Capitalist production depends on poverty and encourages waste. Nowhere is this clearer than in agriculture, increasingly geared to meat, the most inefficient means of converting sunshine, rainfall and soil into amino acids and carbohydrates for human consumption. One hectare planted with rice or potatoes feeds twenty people in a year; the same hectare given over to sheep or cattle can feed only one or two. Half of the world’s crops are fed to livestock, and they consume vast quantities of water and (indirectly) oil too. Worldwide, meat production increased nearly 5 times in the second half of the 20th century, and it continues to soar. The fires in the Amazon last year were above all along roads that transport cattle to the slaughterhouses. In this, coronavirus and climate change share a root cause.
And they share something else. They highlight the thwarting of the human ability to mitigate risk, insofar as its mitigation rubs against the corporate grain. The risks of climate breakdown are well known, existential, yet next to nothing is being done to mitigate them–as shown each month in the measurements from Mauna Loa. So too the Covid-19 pandemic.

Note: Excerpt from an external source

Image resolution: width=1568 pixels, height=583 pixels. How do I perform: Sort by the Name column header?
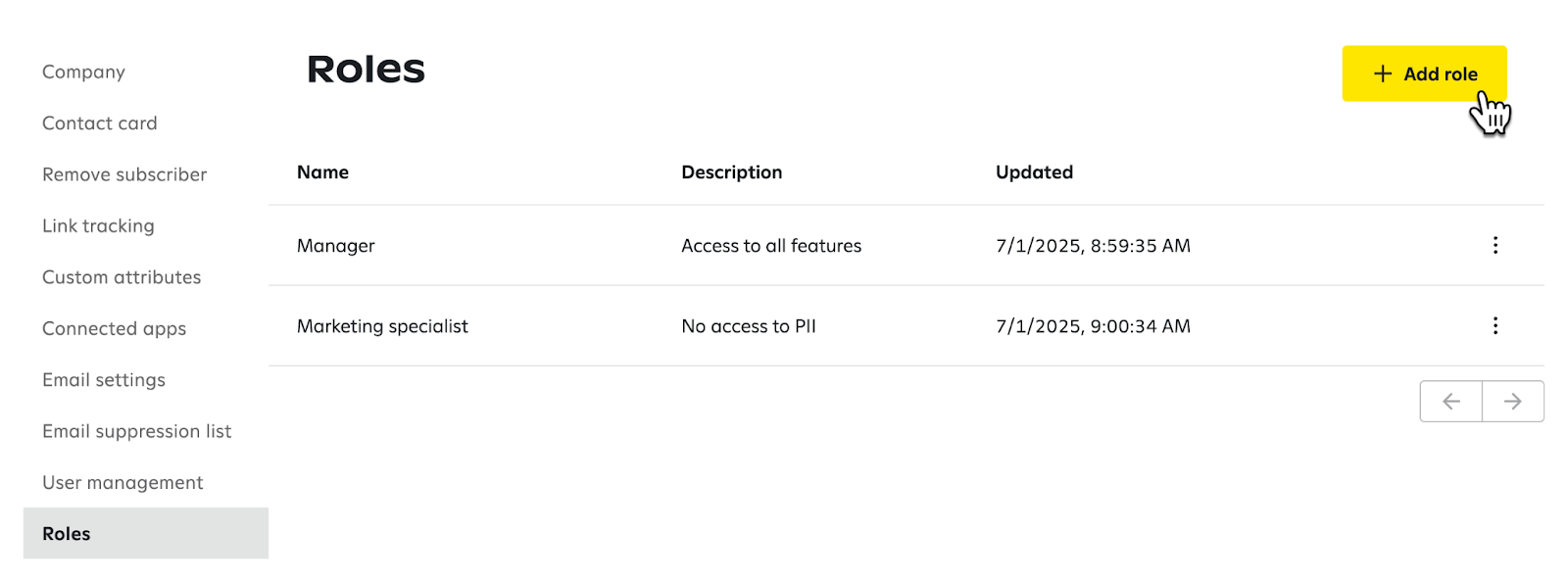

Public health experts and social scientists have for years been warning of a repeat of a viral outbreak similar in scope and lethality to the 1918 pandemic. And just like the Cassandras of climate change, these public health warnings were blithely ignored or ridiculed by states and bosses.
There is a dark temporal suicide embedded in these gestures of bourgeois denial. They ignore the warnings because their noses are at the windowpane of the present alone.
The greatest achievement of the bourgeois discourse of Progress was the secularisation of Time. Capitalist progress was projected through time as immanent, as coextensive with ‘Nature.’ Colonising Europe harnessed this bourgeois Time to conquer Space: colonies, marked by their distance from the metropole, were cast as ‘backward.’ Our current crisis, cuing up ravaged futures and unmet potentials, is finally extinguishing this Immanent Time as it unmoors historical time from its long-held bourgeois tethers. Pathogens, forest fires and floods are de-naturalising bourgeois empty time, stamping out its smooth progressive trajectory and reinvesting it with messianic lurches, breaks, and therefore possibilities.
And as the global ruling class fights to restore time and the world to their murderous normalcy, our class can restore the urgency of now, articulated through ‘leaps, leaps, leaps’.